_What you will do_
Write out every entry below word for word, leaving nothing out.

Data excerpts
*** Begin section ***

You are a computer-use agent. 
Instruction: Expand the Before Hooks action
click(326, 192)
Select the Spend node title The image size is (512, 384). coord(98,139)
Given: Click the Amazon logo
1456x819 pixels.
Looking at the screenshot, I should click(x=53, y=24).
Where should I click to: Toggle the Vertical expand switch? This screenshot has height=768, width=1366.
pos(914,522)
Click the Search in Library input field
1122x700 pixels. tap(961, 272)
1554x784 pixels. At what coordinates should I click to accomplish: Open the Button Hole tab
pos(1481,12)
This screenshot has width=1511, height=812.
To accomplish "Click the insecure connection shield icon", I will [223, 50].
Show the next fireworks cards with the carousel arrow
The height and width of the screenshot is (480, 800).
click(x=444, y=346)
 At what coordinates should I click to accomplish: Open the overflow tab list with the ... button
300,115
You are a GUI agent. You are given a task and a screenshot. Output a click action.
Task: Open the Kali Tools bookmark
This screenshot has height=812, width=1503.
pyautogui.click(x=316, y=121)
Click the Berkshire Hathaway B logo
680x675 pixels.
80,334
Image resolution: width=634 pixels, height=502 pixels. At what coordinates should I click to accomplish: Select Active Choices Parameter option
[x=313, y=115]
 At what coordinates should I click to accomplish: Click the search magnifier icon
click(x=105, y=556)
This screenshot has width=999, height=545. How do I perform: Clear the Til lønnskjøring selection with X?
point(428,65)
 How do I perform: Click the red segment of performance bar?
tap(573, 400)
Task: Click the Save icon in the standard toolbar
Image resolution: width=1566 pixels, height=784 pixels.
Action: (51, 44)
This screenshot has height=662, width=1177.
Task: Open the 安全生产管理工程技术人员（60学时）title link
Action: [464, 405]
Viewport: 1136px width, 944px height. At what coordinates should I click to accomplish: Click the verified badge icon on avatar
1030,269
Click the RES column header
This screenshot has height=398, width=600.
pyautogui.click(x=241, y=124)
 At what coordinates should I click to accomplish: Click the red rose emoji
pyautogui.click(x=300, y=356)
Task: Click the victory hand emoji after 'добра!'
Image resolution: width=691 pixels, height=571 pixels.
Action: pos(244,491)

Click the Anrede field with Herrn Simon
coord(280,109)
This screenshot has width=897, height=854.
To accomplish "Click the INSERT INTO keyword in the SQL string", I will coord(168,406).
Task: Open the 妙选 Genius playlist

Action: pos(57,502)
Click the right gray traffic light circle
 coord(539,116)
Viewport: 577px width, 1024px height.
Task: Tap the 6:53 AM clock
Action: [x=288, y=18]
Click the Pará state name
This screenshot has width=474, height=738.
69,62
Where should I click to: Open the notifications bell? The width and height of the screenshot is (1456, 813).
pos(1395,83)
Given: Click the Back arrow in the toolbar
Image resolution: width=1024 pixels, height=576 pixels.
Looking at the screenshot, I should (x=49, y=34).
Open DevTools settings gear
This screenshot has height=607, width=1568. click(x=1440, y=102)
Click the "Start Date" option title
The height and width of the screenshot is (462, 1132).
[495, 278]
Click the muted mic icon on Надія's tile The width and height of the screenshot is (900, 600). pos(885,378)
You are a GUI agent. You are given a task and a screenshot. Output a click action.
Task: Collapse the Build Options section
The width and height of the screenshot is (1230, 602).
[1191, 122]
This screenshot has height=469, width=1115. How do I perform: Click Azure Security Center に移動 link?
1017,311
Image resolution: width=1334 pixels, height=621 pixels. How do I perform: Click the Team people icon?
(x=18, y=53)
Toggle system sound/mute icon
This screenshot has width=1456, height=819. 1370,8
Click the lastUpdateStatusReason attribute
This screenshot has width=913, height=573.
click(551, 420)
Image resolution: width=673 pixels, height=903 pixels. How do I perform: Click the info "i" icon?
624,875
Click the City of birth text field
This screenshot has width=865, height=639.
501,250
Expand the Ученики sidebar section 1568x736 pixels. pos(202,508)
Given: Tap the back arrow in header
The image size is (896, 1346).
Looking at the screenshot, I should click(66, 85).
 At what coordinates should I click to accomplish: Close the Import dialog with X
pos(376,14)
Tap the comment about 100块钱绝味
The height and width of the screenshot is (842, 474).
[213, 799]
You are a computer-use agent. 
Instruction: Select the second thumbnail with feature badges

*** End section ***

_Task response_
You are a computer-use agent. 
Instruction: Expand the Before Hooks action
click(326, 192)
Select the Spend node title The image size is (512, 384). coord(98,139)
Given: Click the Amazon logo
1456x819 pixels.
Looking at the screenshot, I should click(x=53, y=24).
Where should I click to: Toggle the Vertical expand switch? This screenshot has height=768, width=1366.
pos(914,522)
Click the Search in Library input field
1122x700 pixels. tap(961, 272)
1554x784 pixels. At what coordinates should I click to accomplish: Open the Button Hole tab
pos(1481,12)
This screenshot has width=1511, height=812.
To accomplish "Click the insecure connection shield icon", I will [223, 50].
Show the next fireworks cards with the carousel arrow
The height and width of the screenshot is (480, 800).
click(x=444, y=346)
 At what coordinates should I click to accomplish: Open the overflow tab list with the ... button
300,115
You are a GUI agent. You are given a task and a screenshot. Output a click action.
Task: Open the Kali Tools bookmark
This screenshot has height=812, width=1503.
pyautogui.click(x=316, y=121)
Click the Berkshire Hathaway B logo
680x675 pixels.
80,334
Image resolution: width=634 pixels, height=502 pixels. At what coordinates should I click to accomplish: Select Active Choices Parameter option
[x=313, y=115]
 At what coordinates should I click to accomplish: Click the search magnifier icon
click(x=105, y=556)
This screenshot has width=999, height=545. How do I perform: Clear the Til lønnskjøring selection with X?
point(428,65)
 How do I perform: Click the red segment of performance bar?
tap(573, 400)
Task: Click the Save icon in the standard toolbar
Image resolution: width=1566 pixels, height=784 pixels.
Action: (51, 44)
This screenshot has height=662, width=1177.
Task: Open the 安全生产管理工程技术人员（60学时）title link
Action: [464, 405]
Viewport: 1136px width, 944px height. At what coordinates should I click to accomplish: Click the verified badge icon on avatar
1030,269
Click the RES column header
This screenshot has height=398, width=600.
pyautogui.click(x=241, y=124)
 At what coordinates should I click to accomplish: Click the red rose emoji
pyautogui.click(x=300, y=356)
Task: Click the victory hand emoji after 'добра!'
Image resolution: width=691 pixels, height=571 pixels.
Action: pos(244,491)

Click the Anrede field with Herrn Simon
coord(280,109)
This screenshot has width=897, height=854.
To accomplish "Click the INSERT INTO keyword in the SQL string", I will coord(168,406).
Task: Open the 妙选 Genius playlist

Action: pos(57,502)
Click the right gray traffic light circle
 coord(539,116)
Viewport: 577px width, 1024px height.
Task: Tap the 6:53 AM clock
Action: [x=288, y=18]
Click the Pará state name
This screenshot has width=474, height=738.
69,62
Where should I click to: Open the notifications bell? The width and height of the screenshot is (1456, 813).
pos(1395,83)
Given: Click the Back arrow in the toolbar
Image resolution: width=1024 pixels, height=576 pixels.
Looking at the screenshot, I should (x=49, y=34).
Open DevTools settings gear
This screenshot has height=607, width=1568. click(x=1440, y=102)
Click the "Start Date" option title
The height and width of the screenshot is (462, 1132).
[495, 278]
Click the muted mic icon on Надія's tile The width and height of the screenshot is (900, 600). pos(885,378)
You are a GUI agent. You are given a task and a screenshot. Output a click action.
Task: Collapse the Build Options section
The width and height of the screenshot is (1230, 602).
[1191, 122]
This screenshot has height=469, width=1115. How do I perform: Click Azure Security Center に移動 link?
1017,311
Image resolution: width=1334 pixels, height=621 pixels. How do I perform: Click the Team people icon?
(x=18, y=53)
Toggle system sound/mute icon
This screenshot has width=1456, height=819. 1370,8
Click the lastUpdateStatusReason attribute
This screenshot has width=913, height=573.
click(551, 420)
Image resolution: width=673 pixels, height=903 pixels. How do I perform: Click the info "i" icon?
624,875
Click the City of birth text field
This screenshot has width=865, height=639.
501,250
Expand the Ученики sidebar section 1568x736 pixels. pos(202,508)
Given: Tap the back arrow in header
The image size is (896, 1346).
Looking at the screenshot, I should click(66, 85).
 At what coordinates should I click to accomplish: Close the Import dialog with X
pos(376,14)
Tap the comment about 100块钱绝味
The height and width of the screenshot is (842, 474).
[213, 799]
You are a computer-use agent. 
Instruction: Select the second thumbnail with feature badges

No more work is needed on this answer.